Likewise, you need to sow seeds throughout the story so a character’s turn doesn’t feel like a last-minute addition. Many recent Disney films, Frozen most notably, have gone out of their way to create twist villains that fulfill what in other stories would be entirely benign roles. This makes pre-reveal characters very different from their post-reveal selves, even in private. If Hans secretly hates Anna and is quick to anger, he has no real reason to be delighted by accidentally falling into the water. The twist needs to build upon what we already know of a character, like the reveal in Unbreakable that crotchety, comic-obsessed Mr. Glass has no qualms about killing people if it gets him what he wants. This is more extreme behavior than the audience would expect from this character, but nothing he’s done in the film up to this point actively conflicts with the twist.

So, Fullmetal Alchemist: Brotherhood fails on both of these fronts. That might be a bit harsh of me — occasionally the show presents Pride as puerile enough to sort of fit the mold of a child, and it does show him adopting the same affect Selim has in the first half of the series. But the series goes so far as to even change the character’s appearance, like his eye color (because all of the homunculi have purple eyes, other than Wrath), when he’s acting evil. I’ve held off on this for a long time, but rewatching the series, it is wonderful to see Selim written as an ordinary kid knowing he’s supposed to be a big shadow monster. Because he never reads like that until this single episode, and this episode has no real reason to show us that Selim is Pride in the first place. This is easily a reveal that could wait for a few episodes. Selim hasn’t come up since the start of the season. We spend so much time with the character after he’s been revealed to be an all-powerful monster, that basically everything prior to this reveal regarding the character is non-canonical.
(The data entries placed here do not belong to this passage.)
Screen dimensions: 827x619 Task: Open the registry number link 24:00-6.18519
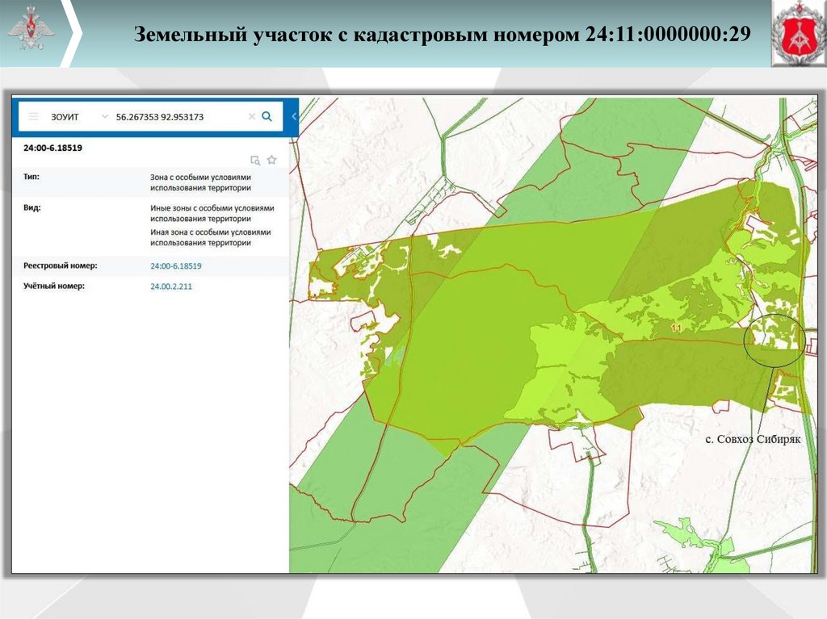pos(175,266)
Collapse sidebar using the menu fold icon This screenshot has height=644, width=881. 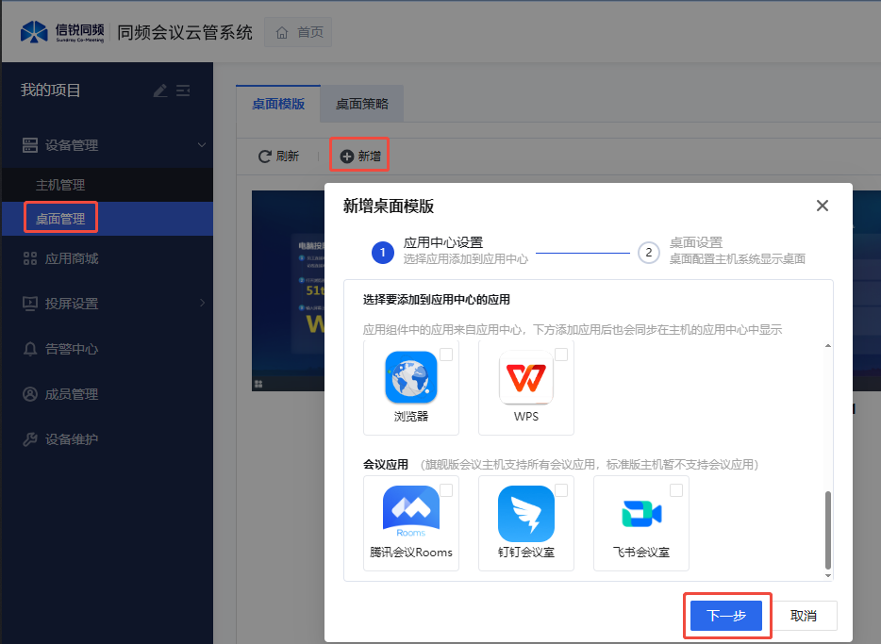tap(184, 91)
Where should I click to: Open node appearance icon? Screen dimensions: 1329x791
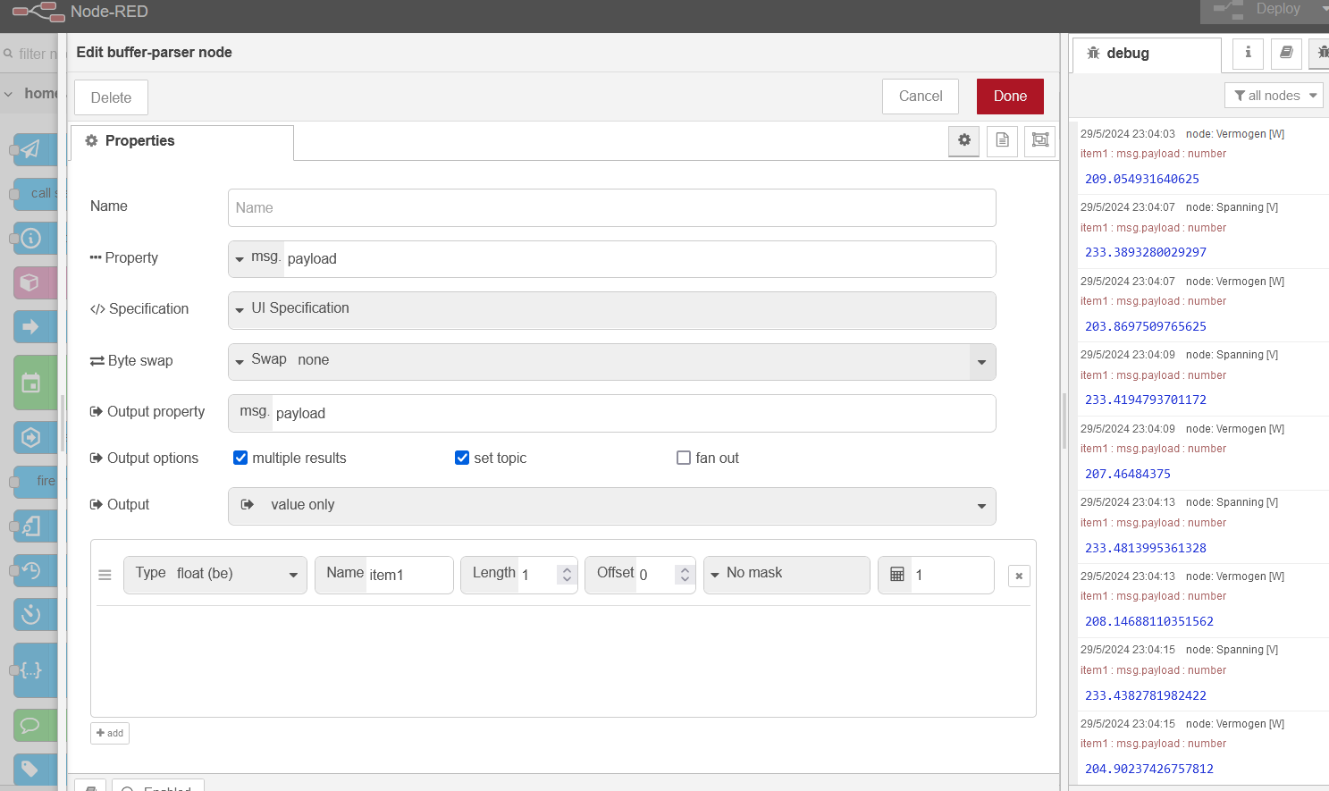tap(1040, 140)
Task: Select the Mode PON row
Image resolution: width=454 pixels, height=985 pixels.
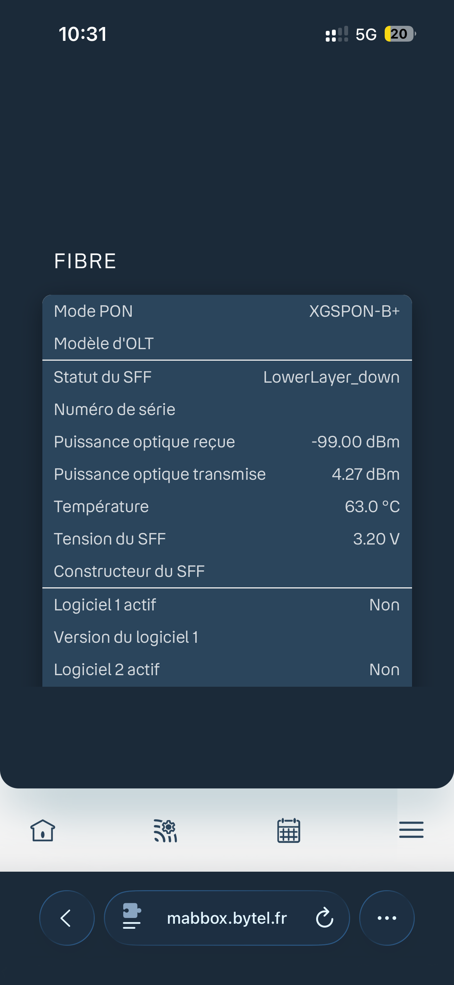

I’d like to remind readers that at the beginning of the season, there’s a scene where Selim runs up to read his father a child-quality essay he wrote about why he loves his dad. Yes, his fake mother was in the room and she doesn’t know about the homunculi for some reason (which… I have many questions about that), but it is very clearly the action of a small child, not an all-powerful immortal being.

The best part about this scene is that Mrs. Bradley mentions that Selim got the highest score in his class.

Which means Pride goes to an actual school.

And has homework.

Somehow, the homunculi decided that a crucial step in their plan for world-domination was to force an ancient and powerful goo monster that eats people to go to grade school, and do children’s homework.

Why isn’t this show about that? I would watch the hell out of that spin-off!

But I do like this character, mainly for his design. Pride is the most complex of the homunculi, many of whom already have impressive animation. I love how the design of the character uses shadows that initially start as ordinary shadows, then can peel themselves off the ground or other backgrounds to slice and cut. I like how the shadows are always two-dimensional, even when they have eyes and teeth, and the eyes and teeth are delightfully creepy additions to the design. It also incorporates the eye and shadow hand motifs, affirming a relationship between the Door of Truth and the homunculi. On the whole, an excellent fantasy character design that I have yet to see replicated.

So really, Pride’s a win-win all around as far as I’m concerned.